Virginia Tech
Advanced Research Computing
  • Home
  • About ARC@VT
  • Research
  • Services & Support
  • Systems & Resources
    • System X
    •      History
    •      Hardware FAQ
    • System X - Usage
      •      User Accounts
      •      Software FAQ
      •      Help Requests
    • System X - Compilers
    • System X - Applications
    • System X - Using MPI
      •      MPI Overview
      •      MPI Tutorials
      •      MPI Code Examples
      •      MPI References
    • SGI Systems
    • Sun Systems
    • Visualization
  • Application Software
  • Web Site Map

Using MPI on System X

Introduction

This document describes the "mechanics" of using an MPI program on Virginia Tech's System X. It assumes that an MPI program has already been written.

The implementation of MPI used on System X is known as MPICH. System X is currently using version 1.2.5 of MPICH. MPICH was developed at Argonne National Laboratories, which maintains the MPICH web site at http://www-unix.mcs.anl.gov/mpi/mpich1/. For a listing of available compilers, see: System X Compilers.

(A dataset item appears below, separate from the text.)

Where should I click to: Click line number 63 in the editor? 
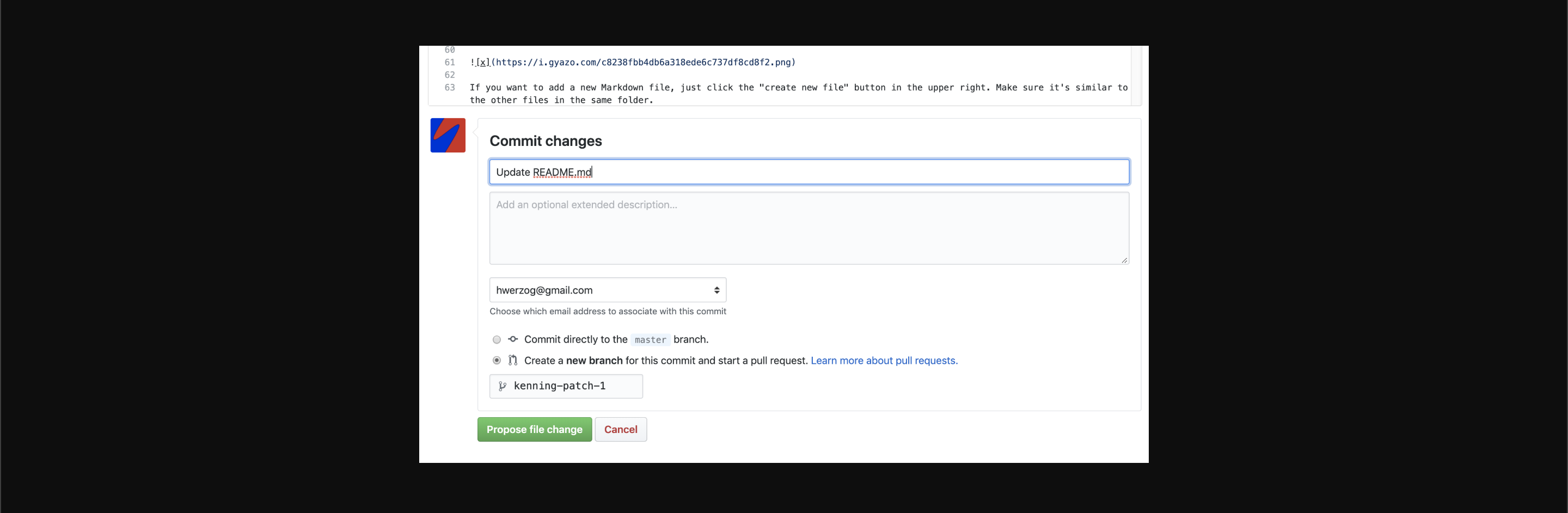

Refer to MPI Overview for a very brief overview of MPI.

This document will simply walk you through a typical series of steps that take an MPI program on your "home" machine, run it on System X, and bring the results back home.

At the end of this document are instructions on how to actually carry out these steps, using sample files available on the web.

Some Assumptions

For this simple introduction, we'll make a number of assumptions.

(One file, simple name): We'll assume you have a program, already written, which uses MPI, that the program consists of a single file, written in C, and that this file is called program.c.

(No input/Only standard output): We'll also assume for now that the program needs no input, and that the output of the program is entirely directed to the standard output device. In other words, the executing program does not read from or write to any auxilliary files.

(Source code on home machine): We'll assume this source code file is sitting in the source_code subdirectory on your home machine home_mac.

Our goal then is to transfer the file to System X, compile it, run it, and retrieve the output.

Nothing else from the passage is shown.